**Assignment**
The records that follow must be printed exactly as they are.

**The data**
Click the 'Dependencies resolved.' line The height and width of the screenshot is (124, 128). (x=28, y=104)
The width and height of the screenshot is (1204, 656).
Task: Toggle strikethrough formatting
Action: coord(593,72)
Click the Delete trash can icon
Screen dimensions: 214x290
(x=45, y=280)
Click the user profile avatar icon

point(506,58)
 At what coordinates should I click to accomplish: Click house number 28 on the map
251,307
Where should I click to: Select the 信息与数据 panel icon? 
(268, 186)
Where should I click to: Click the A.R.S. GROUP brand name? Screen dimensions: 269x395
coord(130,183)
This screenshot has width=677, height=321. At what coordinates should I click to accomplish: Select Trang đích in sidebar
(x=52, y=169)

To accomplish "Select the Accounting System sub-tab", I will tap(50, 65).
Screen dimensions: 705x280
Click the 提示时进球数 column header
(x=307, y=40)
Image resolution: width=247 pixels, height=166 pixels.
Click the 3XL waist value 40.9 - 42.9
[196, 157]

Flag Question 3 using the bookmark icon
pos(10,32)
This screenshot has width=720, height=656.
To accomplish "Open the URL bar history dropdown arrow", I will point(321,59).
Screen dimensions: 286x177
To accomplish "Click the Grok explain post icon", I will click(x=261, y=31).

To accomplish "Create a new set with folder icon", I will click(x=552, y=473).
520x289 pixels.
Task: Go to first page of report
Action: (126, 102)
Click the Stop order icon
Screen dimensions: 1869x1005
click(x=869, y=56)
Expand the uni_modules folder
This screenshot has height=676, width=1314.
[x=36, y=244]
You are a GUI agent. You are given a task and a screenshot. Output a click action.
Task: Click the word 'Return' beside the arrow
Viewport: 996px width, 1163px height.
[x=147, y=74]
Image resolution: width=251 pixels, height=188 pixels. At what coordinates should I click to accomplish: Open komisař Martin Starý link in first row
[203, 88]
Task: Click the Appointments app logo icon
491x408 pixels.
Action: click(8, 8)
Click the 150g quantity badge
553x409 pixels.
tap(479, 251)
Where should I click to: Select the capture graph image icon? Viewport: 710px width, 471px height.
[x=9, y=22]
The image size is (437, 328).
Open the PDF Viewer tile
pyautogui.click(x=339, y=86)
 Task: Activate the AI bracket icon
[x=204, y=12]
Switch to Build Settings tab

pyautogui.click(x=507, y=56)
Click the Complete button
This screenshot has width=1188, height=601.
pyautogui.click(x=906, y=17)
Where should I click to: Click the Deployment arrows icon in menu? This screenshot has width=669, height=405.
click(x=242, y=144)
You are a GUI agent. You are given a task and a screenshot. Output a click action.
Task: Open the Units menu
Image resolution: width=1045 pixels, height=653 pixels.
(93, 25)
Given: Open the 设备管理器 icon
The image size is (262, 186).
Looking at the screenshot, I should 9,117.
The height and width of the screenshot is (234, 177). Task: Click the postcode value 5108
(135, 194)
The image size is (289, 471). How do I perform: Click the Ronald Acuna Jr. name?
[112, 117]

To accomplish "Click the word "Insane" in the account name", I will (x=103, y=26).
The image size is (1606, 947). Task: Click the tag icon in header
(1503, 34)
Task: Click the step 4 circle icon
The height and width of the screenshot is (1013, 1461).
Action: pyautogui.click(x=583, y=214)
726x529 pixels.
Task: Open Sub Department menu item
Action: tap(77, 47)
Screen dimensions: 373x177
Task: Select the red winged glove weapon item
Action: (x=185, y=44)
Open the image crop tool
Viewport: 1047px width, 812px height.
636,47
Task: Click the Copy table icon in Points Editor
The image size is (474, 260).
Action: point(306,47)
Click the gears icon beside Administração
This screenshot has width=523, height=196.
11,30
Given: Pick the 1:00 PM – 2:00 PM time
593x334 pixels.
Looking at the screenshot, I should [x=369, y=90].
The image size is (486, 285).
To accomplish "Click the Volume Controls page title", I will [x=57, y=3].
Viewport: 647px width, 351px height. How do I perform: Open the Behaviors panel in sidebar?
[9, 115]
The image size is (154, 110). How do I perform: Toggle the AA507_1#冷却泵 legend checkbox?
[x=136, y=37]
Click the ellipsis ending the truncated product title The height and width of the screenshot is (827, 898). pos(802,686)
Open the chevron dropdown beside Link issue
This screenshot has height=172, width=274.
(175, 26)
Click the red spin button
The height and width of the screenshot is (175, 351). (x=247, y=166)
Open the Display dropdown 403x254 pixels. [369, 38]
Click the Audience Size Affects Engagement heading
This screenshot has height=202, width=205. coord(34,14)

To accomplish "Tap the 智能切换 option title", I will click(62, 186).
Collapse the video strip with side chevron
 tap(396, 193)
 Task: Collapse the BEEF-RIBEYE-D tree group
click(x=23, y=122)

**Finished exercise**
Click the 'Dependencies resolved.' line The height and width of the screenshot is (124, 128). (x=28, y=104)
The width and height of the screenshot is (1204, 656).
Task: Toggle strikethrough formatting
Action: coord(593,72)
Click the Delete trash can icon
Screen dimensions: 214x290
(x=45, y=280)
Click the user profile avatar icon

point(506,58)
 At what coordinates should I click to accomplish: Click house number 28 on the map
251,307
Where should I click to: Select the 信息与数据 panel icon? 
(268, 186)
Where should I click to: Click the A.R.S. GROUP brand name? Screen dimensions: 269x395
coord(130,183)
This screenshot has width=677, height=321. At what coordinates should I click to accomplish: Select Trang đích in sidebar
(x=52, y=169)

To accomplish "Select the Accounting System sub-tab", I will tap(50, 65).
Screen dimensions: 705x280
Click the 提示时进球数 column header
(x=307, y=40)
Image resolution: width=247 pixels, height=166 pixels.
Click the 3XL waist value 40.9 - 42.9
[196, 157]

Flag Question 3 using the bookmark icon
pos(10,32)
This screenshot has width=720, height=656.
To accomplish "Open the URL bar history dropdown arrow", I will point(321,59).
Screen dimensions: 286x177
To accomplish "Click the Grok explain post icon", I will click(x=261, y=31).

To accomplish "Create a new set with folder icon", I will click(x=552, y=473).
520x289 pixels.
Task: Go to first page of report
Action: (126, 102)
Click the Stop order icon
Screen dimensions: 1869x1005
click(x=869, y=56)
Expand the uni_modules folder
This screenshot has height=676, width=1314.
[x=36, y=244]
You are a GUI agent. You are given a task and a screenshot. Output a click action.
Task: Click the word 'Return' beside the arrow
Viewport: 996px width, 1163px height.
[x=147, y=74]
Image resolution: width=251 pixels, height=188 pixels. At what coordinates should I click to accomplish: Open komisař Martin Starý link in first row
[203, 88]
Task: Click the Appointments app logo icon
491x408 pixels.
Action: click(8, 8)
Click the 150g quantity badge
553x409 pixels.
tap(479, 251)
Where should I click to: Select the capture graph image icon? Viewport: 710px width, 471px height.
[x=9, y=22]
The image size is (437, 328).
Open the PDF Viewer tile
pyautogui.click(x=339, y=86)
 Task: Activate the AI bracket icon
[x=204, y=12]
Switch to Build Settings tab

pyautogui.click(x=507, y=56)
Click the Complete button
This screenshot has width=1188, height=601.
pyautogui.click(x=906, y=17)
Where should I click to: Click the Deployment arrows icon in menu? This screenshot has width=669, height=405.
click(x=242, y=144)
You are a GUI agent. You are given a task and a screenshot. Output a click action.
Task: Open the Units menu
Image resolution: width=1045 pixels, height=653 pixels.
(93, 25)
Given: Open the 设备管理器 icon
The image size is (262, 186).
Looking at the screenshot, I should 9,117.
The height and width of the screenshot is (234, 177). Task: Click the postcode value 5108
(135, 194)
The image size is (289, 471). How do I perform: Click the Ronald Acuna Jr. name?
[112, 117]

To accomplish "Click the word "Insane" in the account name", I will (x=103, y=26).
The image size is (1606, 947). Task: Click the tag icon in header
(1503, 34)
Task: Click the step 4 circle icon
The height and width of the screenshot is (1013, 1461).
Action: pyautogui.click(x=583, y=214)
726x529 pixels.
Task: Open Sub Department menu item
Action: tap(77, 47)
Screen dimensions: 373x177
Task: Select the red winged glove weapon item
Action: (x=185, y=44)
Open the image crop tool
Viewport: 1047px width, 812px height.
636,47
Task: Click the Copy table icon in Points Editor
The image size is (474, 260).
Action: point(306,47)
Click the gears icon beside Administração
This screenshot has width=523, height=196.
11,30
Given: Pick the 1:00 PM – 2:00 PM time
593x334 pixels.
Looking at the screenshot, I should [x=369, y=90].
The image size is (486, 285).
To accomplish "Click the Volume Controls page title", I will [x=57, y=3].
Viewport: 647px width, 351px height. How do I perform: Open the Behaviors panel in sidebar?
[9, 115]
The image size is (154, 110). How do I perform: Toggle the AA507_1#冷却泵 legend checkbox?
[x=136, y=37]
Click the ellipsis ending the truncated product title The height and width of the screenshot is (827, 898). pos(802,686)
Open the chevron dropdown beside Link issue
This screenshot has height=172, width=274.
(175, 26)
Click the red spin button
The height and width of the screenshot is (175, 351). (x=247, y=166)
Open the Display dropdown 403x254 pixels. [369, 38]
Click the Audience Size Affects Engagement heading
This screenshot has height=202, width=205. coord(34,14)

To accomplish "Tap the 智能切换 option title", I will click(62, 186).
Collapse the video strip with side chevron
 tap(396, 193)
 Task: Collapse the BEEF-RIBEYE-D tree group
click(x=23, y=122)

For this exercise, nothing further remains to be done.